Buruma evidenzia come vi siano dei paradossi nella primavera araba in generale. E scrive: “La maggiore visibilità dell’islam è una inevitabile conseguenza delal diffusione della democrazia. Fare in modo che questa maggiore visibilità non vada a scapito della tolleranza rappresenta il compito più importante a cui i popoli del medio oriente devono fare fronte. Erdogan non è certo un liberale, ma la Turchia è ancora una democrazia. C’è da augurarsi che le proteste contro di lui la rendano anche più tollerante”.

 

E poi

 

Le prime tre pagine del Corriere sono dedicate alla giornata mondiale dell’ambiente: “Lo squilibrio in cifre: 3,5 trilioni i costi economici e sociali della malnutrizione nel mondo.
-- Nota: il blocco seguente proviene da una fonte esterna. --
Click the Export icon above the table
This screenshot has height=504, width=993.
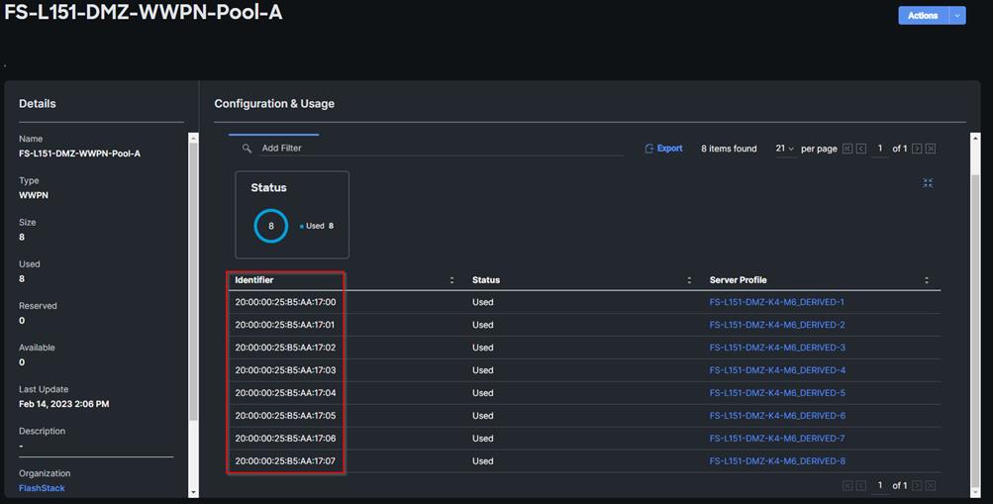pos(649,149)
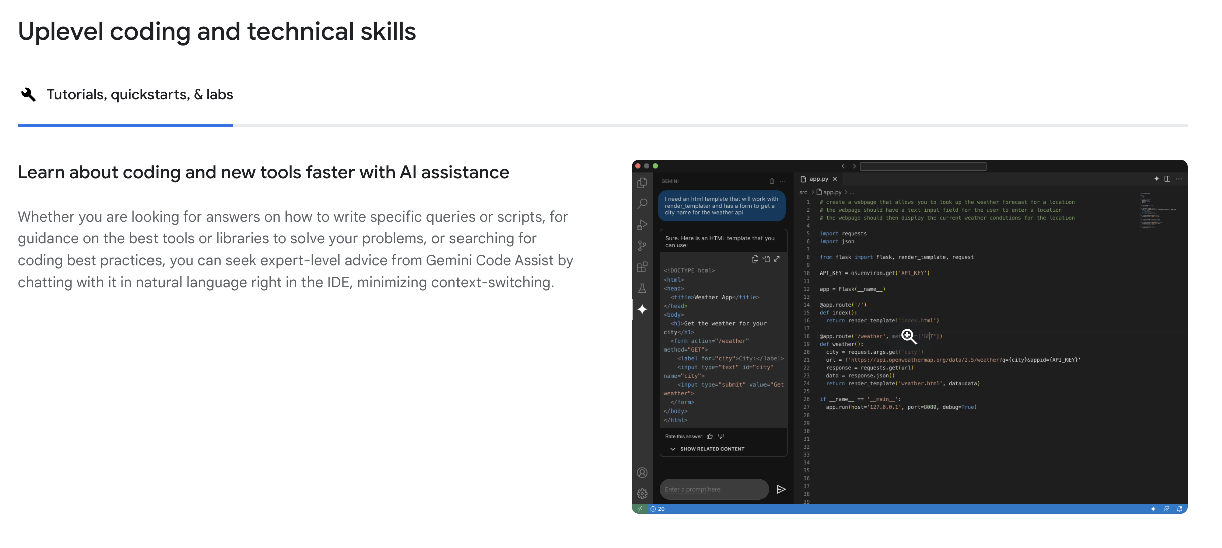The width and height of the screenshot is (1222, 548).
Task: Give thumbs up to the answer
Action: point(710,436)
I danni da fame e malnutrizione ci costano 500 dollari a testa. Due miliardi di persone soffrono per una alimentazione inadeguata. La Fao, nel suo rapporto scrive che il 25 per cento dei bambini sotto i 25 anni è affetto da rachitismo. 1,4 trilioni di dollari è la spesa sanitaria dovuta alla sovra-alimentazione. 4 pianeti sarebbero necessari per sfamarci se tutti consumassero come gli americani. 0,6 pianeti sarebbero necessari se tutti consumassero come gli indonesiani. E’ la denuncia dell’anima più ambientalista di Confagricoltura: il cemento in dieci anni si è mangiato 200 mila ettari di suolo agricolo.